3.3. launch the ASV launch file of RPi4.
3.4 On the operator side, launch the operator launch file.
The heading value is calculated from the yaw value that comes out from the Navio2
magnetometer/compass. The two outputs of the yaw and the heading correspond to each other
(each one in its own convention) , so there is no mistake in calculations. Plus we have been
using the same code with other IMUs for the past couple of years with no issues.
I don’t have one available at the moment , I am working on making one ( a rough scheme) for you.
5.1 ASV computer that came with the company for low lever control ( e.g. motor controller)
5.2 Power distribution system
5.3. Axis camera
5.4 Velodyne Lidar VLP16.
5.5 2 Raspberry Pi’s
5.6 Navio2 IMU
5.7 GPS system (that can be unplugged when working indoors).
5.8 WiFi communication
Hope this help in the meantime, while working on the connection scheme for you. Let me know if you need anything else.
Also, please let me know if I have to have Ardupilot installed and if that is the only way to calibrate the compass?
The question that occurs to me is: where does mavros connect to if no version of ardupilot is running on the Raspberry Pi/Navio2?
You are right, my appologies. I am new and didn’t install the system, so learning as I go.
- Image is 4.14.95-emlid-v7+, and not sure how to find the version of the ardurover.

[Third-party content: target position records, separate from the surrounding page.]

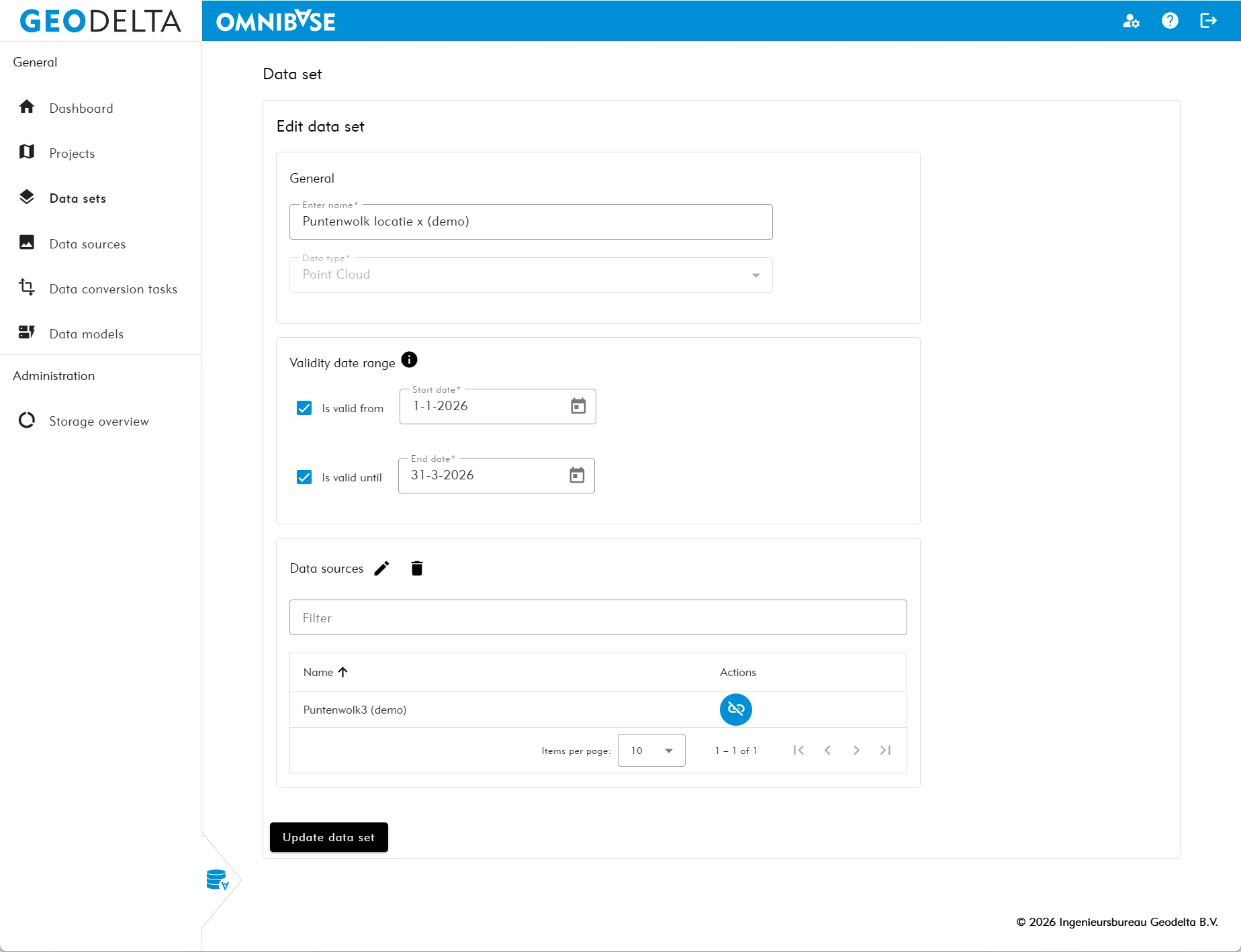The height and width of the screenshot is (952, 1241).
Task: Open the end date calendar picker
Action: 577,475
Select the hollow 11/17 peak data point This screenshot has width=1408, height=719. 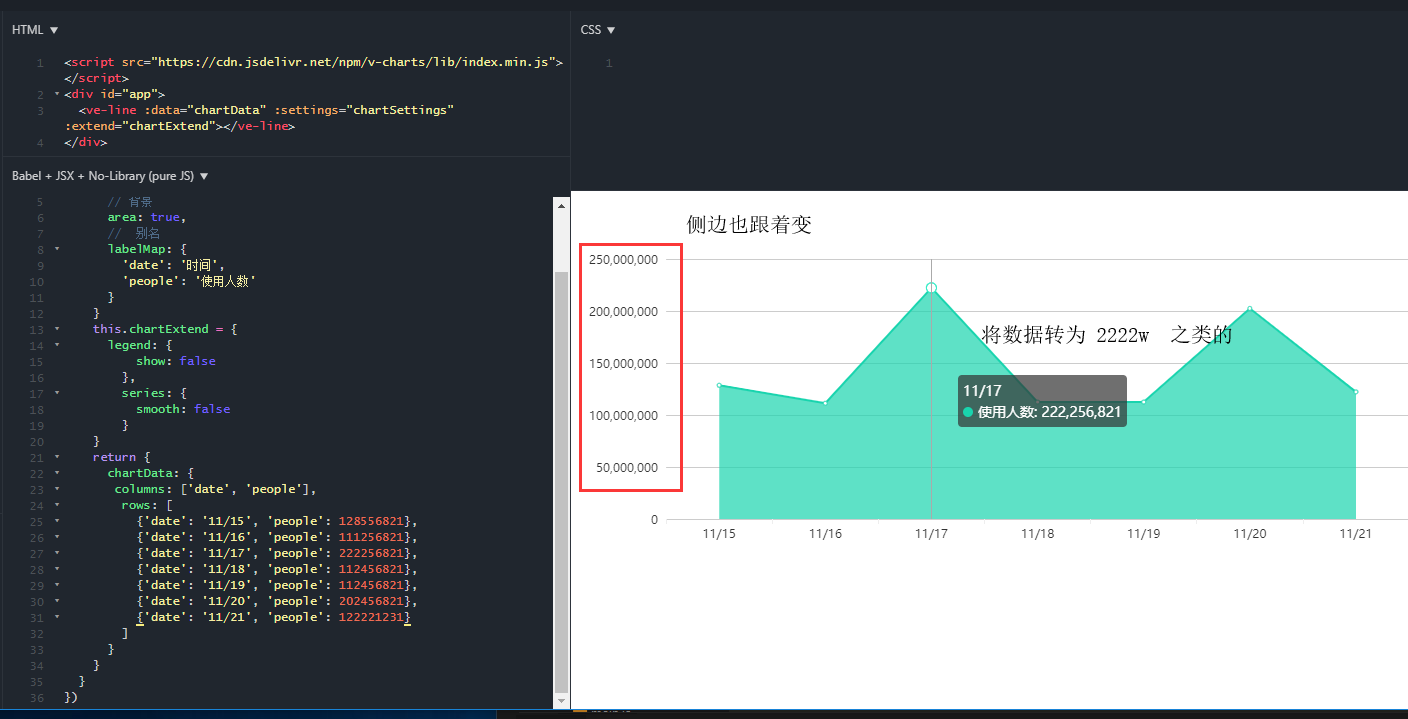coord(931,287)
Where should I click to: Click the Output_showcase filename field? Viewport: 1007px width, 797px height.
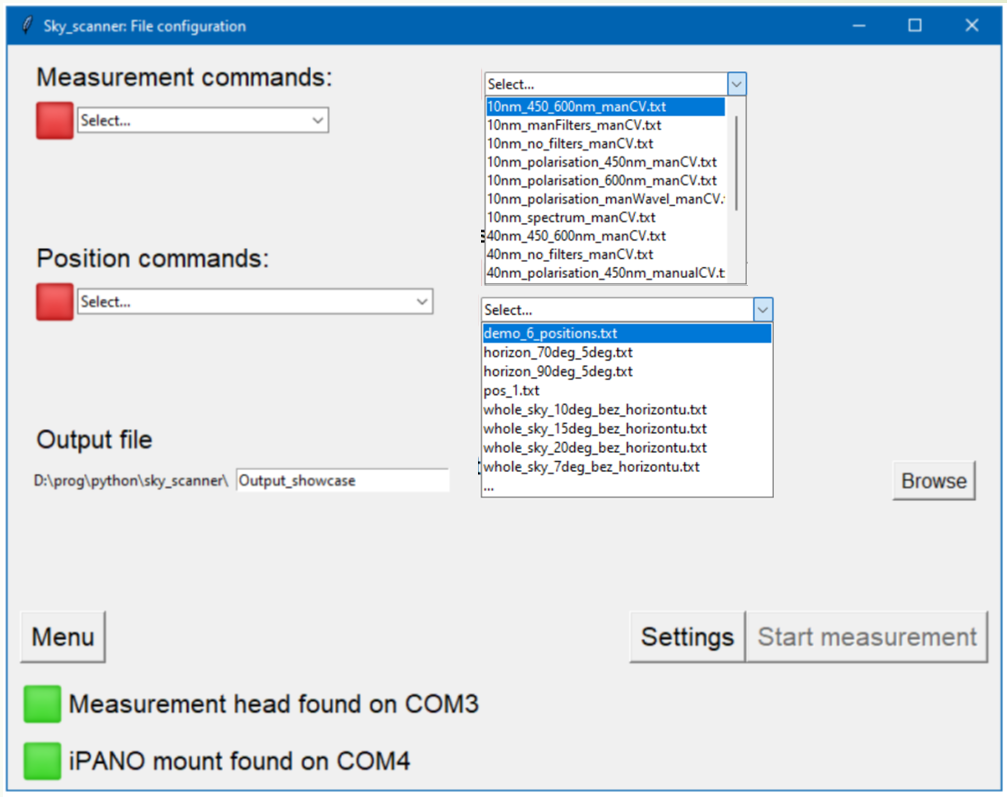pyautogui.click(x=342, y=481)
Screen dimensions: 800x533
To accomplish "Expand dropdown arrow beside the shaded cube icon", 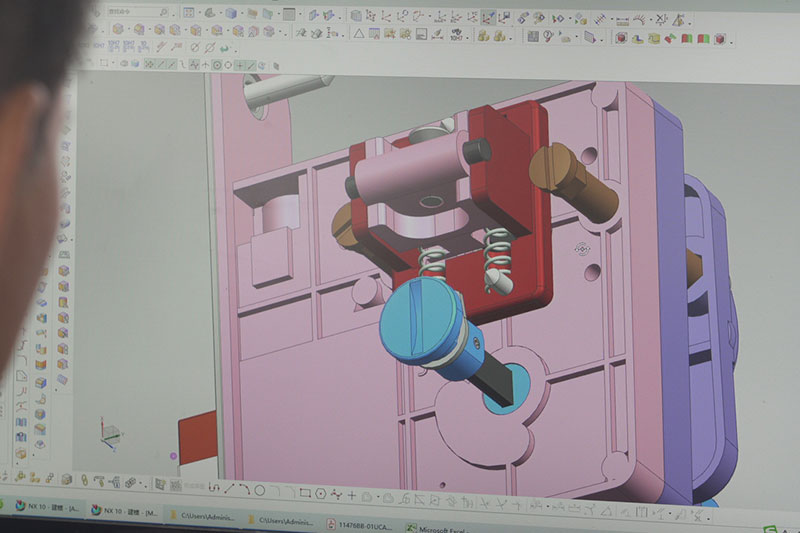I will click(243, 14).
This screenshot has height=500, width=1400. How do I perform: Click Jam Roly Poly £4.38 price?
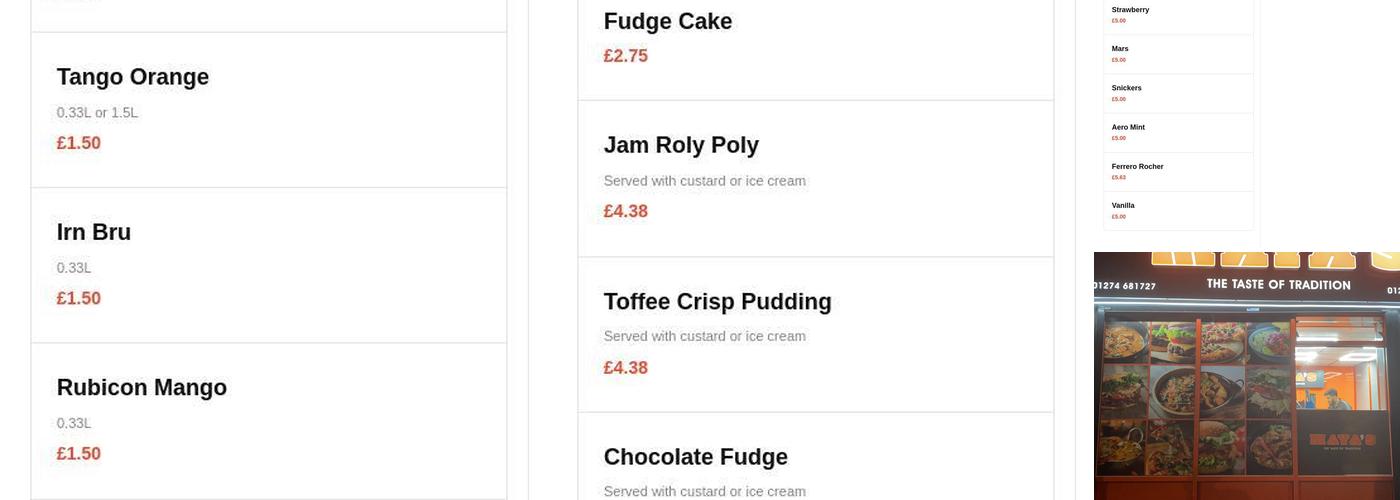coord(626,211)
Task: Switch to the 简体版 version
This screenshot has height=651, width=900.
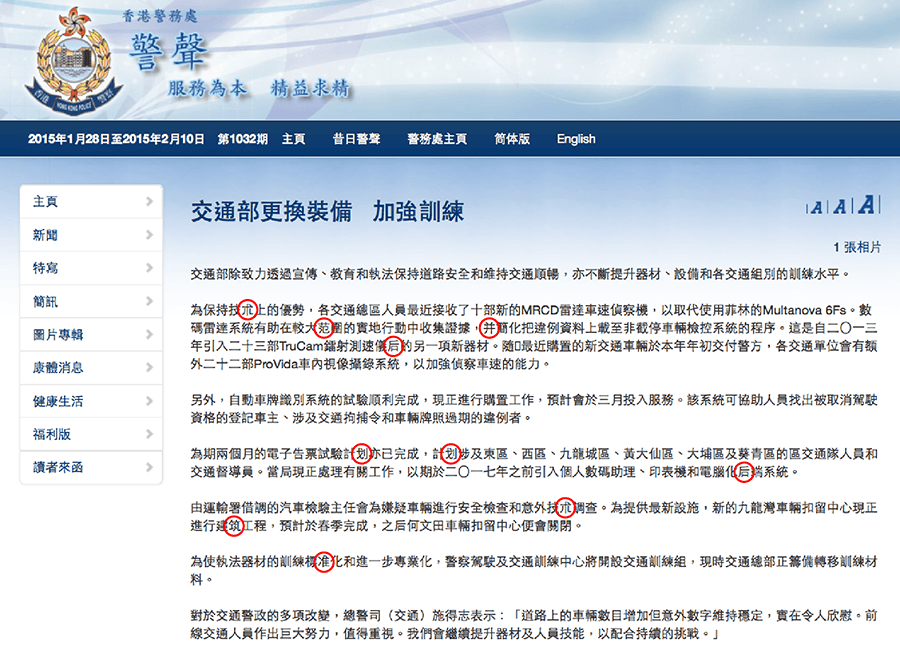Action: tap(513, 139)
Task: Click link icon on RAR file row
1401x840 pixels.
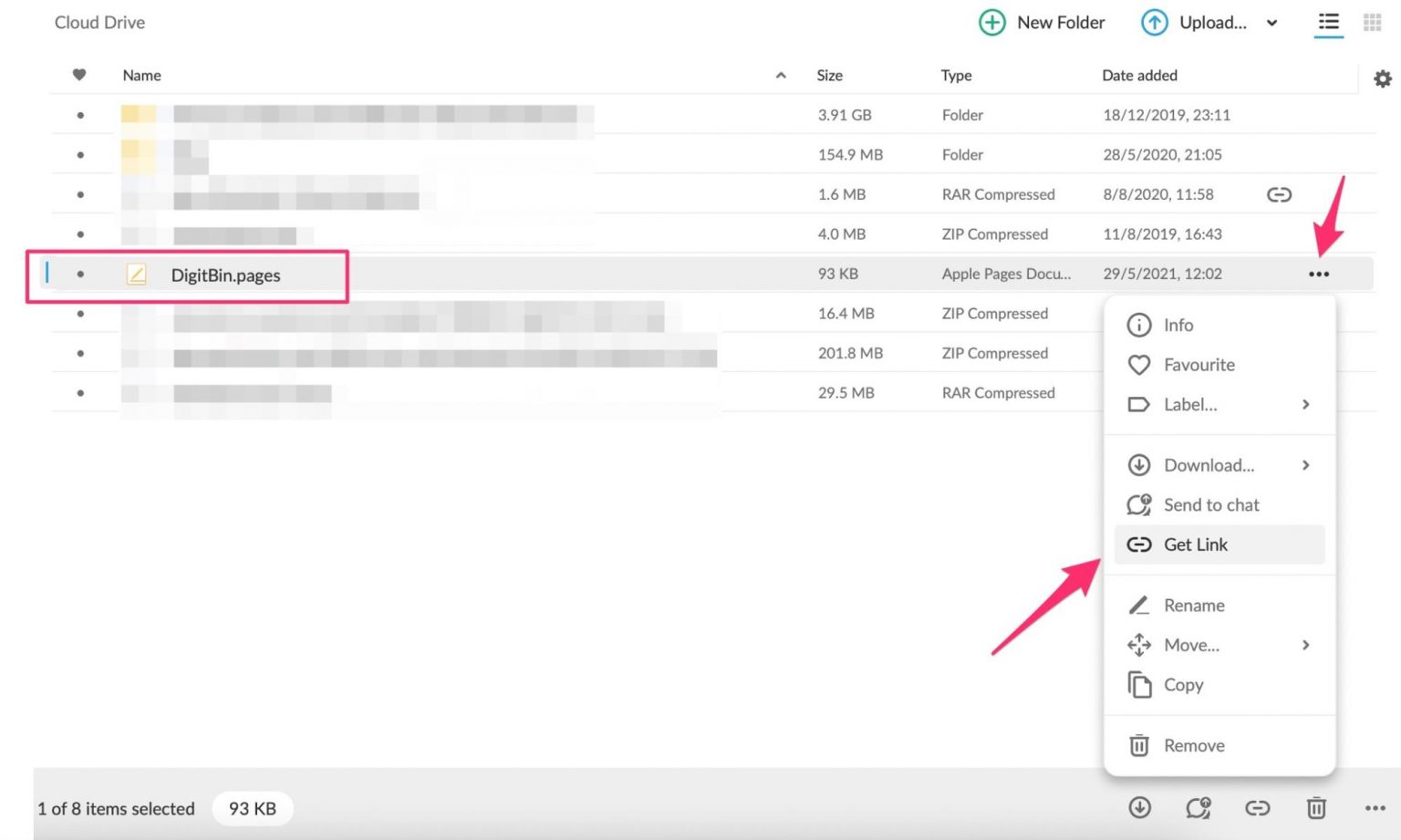Action: coord(1279,194)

Running any version of ardupilot (arduboat in your case, I guess) without calibration/tuning, will not produce the expected results. Do a complete sensor calibration with Missionplanner or Qgroundcontrol.
Thanks, that worked. However, I could not find a way to save to calibration values. Therefore, must calibrate everytime I power up the system.
Is there a way to save the calibration values so that the IMU will use that calibration with every start?
My OS is Ubuntu 18.04 and the ground control station I used for calibration is APMPlanner 2.
The magnetometer offsets should be saved in the ardupilot parameters, if the calibration finishes sucessfully. I never use APMPlanner, so I do not know how recent the latest version is. I would try to use Qgroundcontrol for Linux or even MissionPlanner with mono on Linux.